The Independent (Banjul)

Gambia: Distance Learning Receives Boost

Banjul — An agreement has been reached between the relevant parties that saw the actualization of $ 100, 000 which would go towards enhancing distance learning in the rural communities. Saying this at a workshop on primary education between experts from the United Nations Educational, Scientific and Cultural Organisation (UNESCO) and the Islamic Educational, Scientific and Cultural Organisation (ISESCO).

The Vice President and SOS for Women's Affairs, Madame Isatou Njie-Saidy admitted that primary education for all is an enormous task. 'It is multi-faced and affected by a combination of complex factors," she said, adding that the development of education has been focused on the school and the classroom.

Veep Njie-Saidy emphasized that the seemingly insurmountable case lies outside the school "where the structure of national systems of school and teacher training; relationship between the education system and the community it serves." Education, she put across, is a fundamental human right that cannot be compromised. "It must been seen as the development of the individual, the community, society and the world at large," she noted.

Education, she went on, should be given a human touch, and viewed from a universal primary education perspective "not by importing ideas and applying them indiscriminately, but by relating it to the contexts that matters," she added.
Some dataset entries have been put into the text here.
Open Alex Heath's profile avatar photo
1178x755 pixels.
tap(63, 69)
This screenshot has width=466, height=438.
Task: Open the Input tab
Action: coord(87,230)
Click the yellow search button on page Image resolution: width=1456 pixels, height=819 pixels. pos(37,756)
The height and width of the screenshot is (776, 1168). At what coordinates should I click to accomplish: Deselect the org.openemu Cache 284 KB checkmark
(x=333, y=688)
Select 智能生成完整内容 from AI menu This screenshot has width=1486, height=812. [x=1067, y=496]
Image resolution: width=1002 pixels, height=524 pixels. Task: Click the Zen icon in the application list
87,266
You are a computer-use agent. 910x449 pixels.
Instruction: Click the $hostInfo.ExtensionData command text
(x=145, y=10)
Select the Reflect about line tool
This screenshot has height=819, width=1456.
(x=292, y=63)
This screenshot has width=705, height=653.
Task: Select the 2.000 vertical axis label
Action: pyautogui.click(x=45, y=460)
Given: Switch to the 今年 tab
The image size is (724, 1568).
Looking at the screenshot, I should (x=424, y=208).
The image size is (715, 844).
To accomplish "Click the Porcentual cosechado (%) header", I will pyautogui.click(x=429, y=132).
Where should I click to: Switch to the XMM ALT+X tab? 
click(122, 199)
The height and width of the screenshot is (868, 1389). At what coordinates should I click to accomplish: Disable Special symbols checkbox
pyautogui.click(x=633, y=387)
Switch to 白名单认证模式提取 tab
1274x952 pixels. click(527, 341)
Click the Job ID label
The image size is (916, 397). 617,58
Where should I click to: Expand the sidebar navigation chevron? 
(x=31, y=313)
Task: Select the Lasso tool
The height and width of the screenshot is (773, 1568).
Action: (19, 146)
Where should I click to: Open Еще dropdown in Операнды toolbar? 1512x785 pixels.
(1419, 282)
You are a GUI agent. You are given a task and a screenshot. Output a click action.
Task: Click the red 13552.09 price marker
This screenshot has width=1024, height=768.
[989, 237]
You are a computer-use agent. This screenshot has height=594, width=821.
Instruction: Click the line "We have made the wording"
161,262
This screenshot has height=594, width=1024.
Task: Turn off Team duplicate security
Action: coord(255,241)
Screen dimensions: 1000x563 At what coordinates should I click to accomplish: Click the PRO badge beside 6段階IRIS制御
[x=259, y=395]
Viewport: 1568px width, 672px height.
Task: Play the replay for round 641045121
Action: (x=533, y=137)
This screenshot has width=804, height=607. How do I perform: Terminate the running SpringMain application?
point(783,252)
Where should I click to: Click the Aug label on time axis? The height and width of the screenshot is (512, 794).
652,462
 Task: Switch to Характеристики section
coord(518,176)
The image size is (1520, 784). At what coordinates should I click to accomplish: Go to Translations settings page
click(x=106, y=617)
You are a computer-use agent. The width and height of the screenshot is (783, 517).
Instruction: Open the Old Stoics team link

Such a forum will open the door to a similar relationship between UNESCO and ISESCO in the promotion of our goals to achieve education for all (EFA) in the Gambia and elsewhere, she stated.

Also speaking at the ceremony, the UNDP representative in The Gambia, Dr. John O. Kakonge likened education to constructing a house. "Lack of education robs society of a foundation for sustainable development," he said. Education is the essential vehicle and precursor in improving health, nutrition and productivity, he further noted.